**What you will do**
Exact copy, no pictures: reproduce the lines from the one that holds "768x1024 pixels." through the end of the entries.

**Records provided**
********

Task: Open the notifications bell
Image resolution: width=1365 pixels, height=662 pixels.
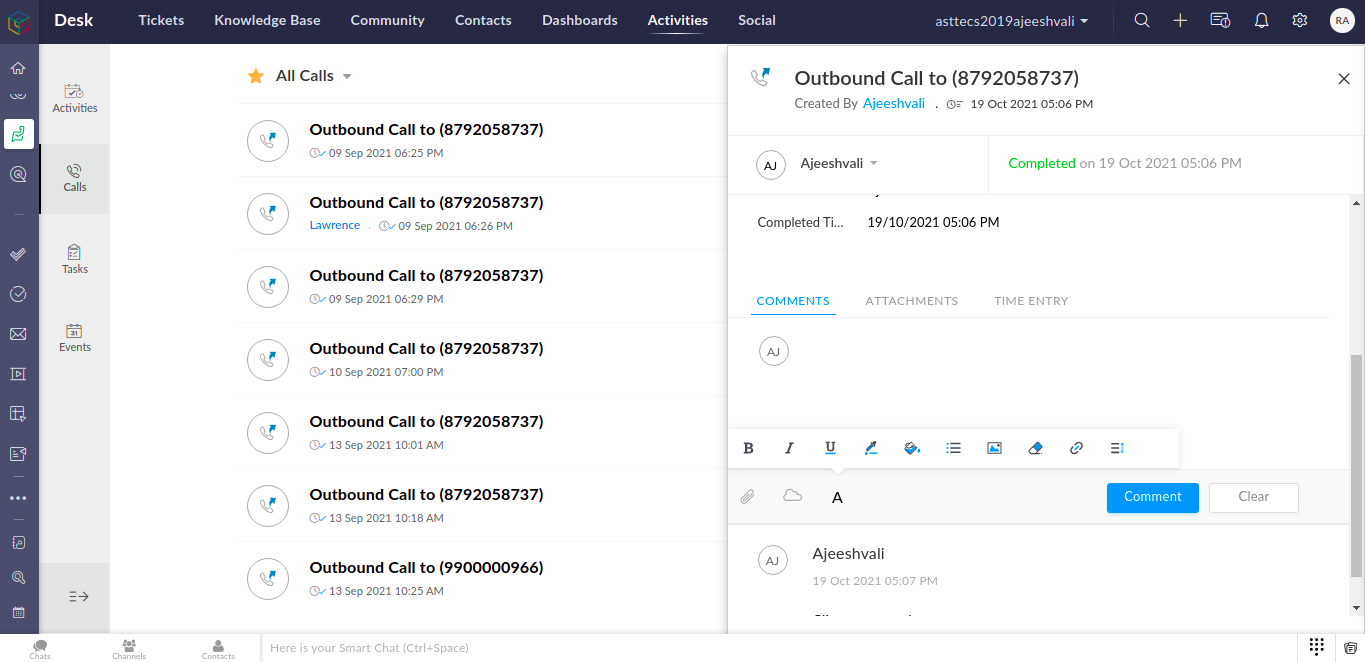Action: (1261, 20)
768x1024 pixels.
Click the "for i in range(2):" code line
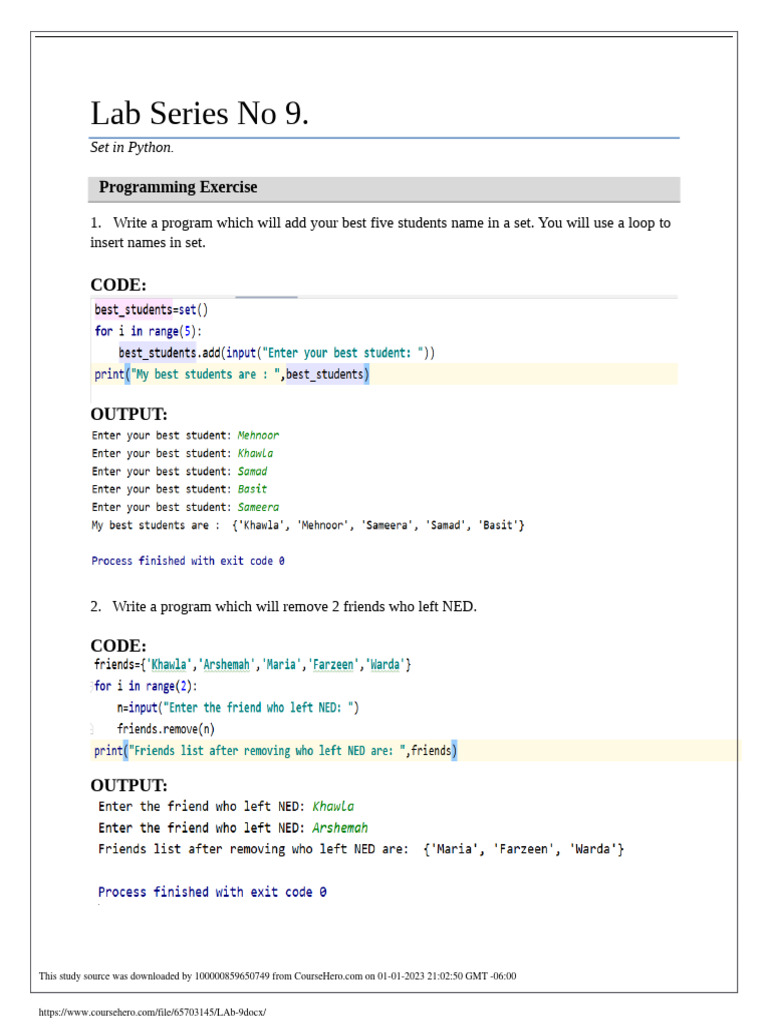pyautogui.click(x=146, y=686)
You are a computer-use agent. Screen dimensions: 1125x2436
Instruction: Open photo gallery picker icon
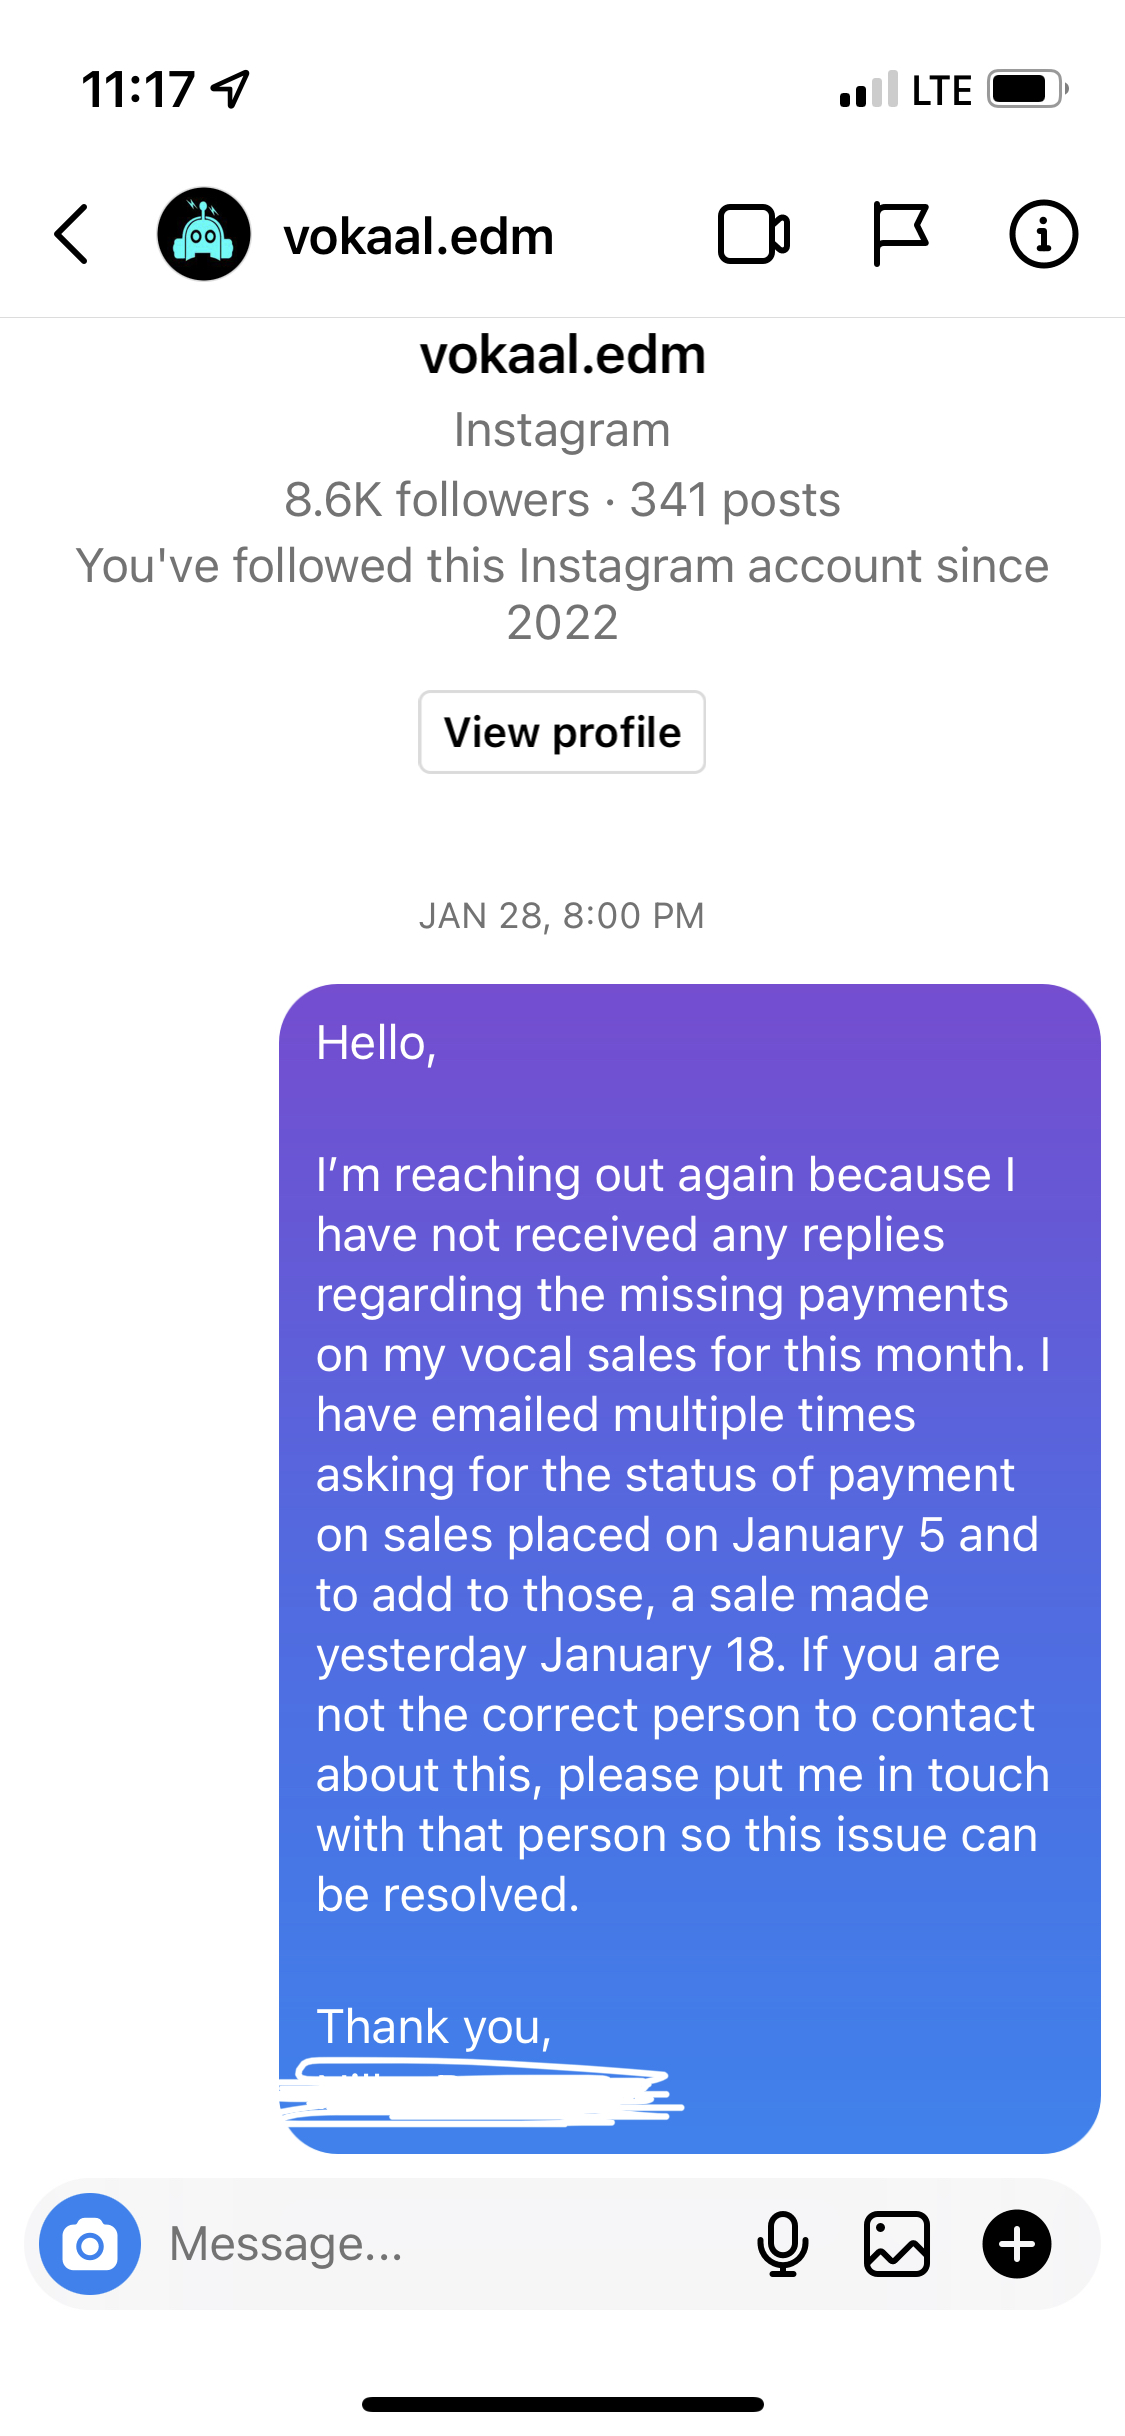tap(896, 2245)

********

**Output**
768x1024 pixels.
Click the "for i in range(2):" code line
pyautogui.click(x=146, y=686)
You are a computer-use agent. Screen dimensions: 1125x2436
Instruction: Open photo gallery picker icon
tap(896, 2245)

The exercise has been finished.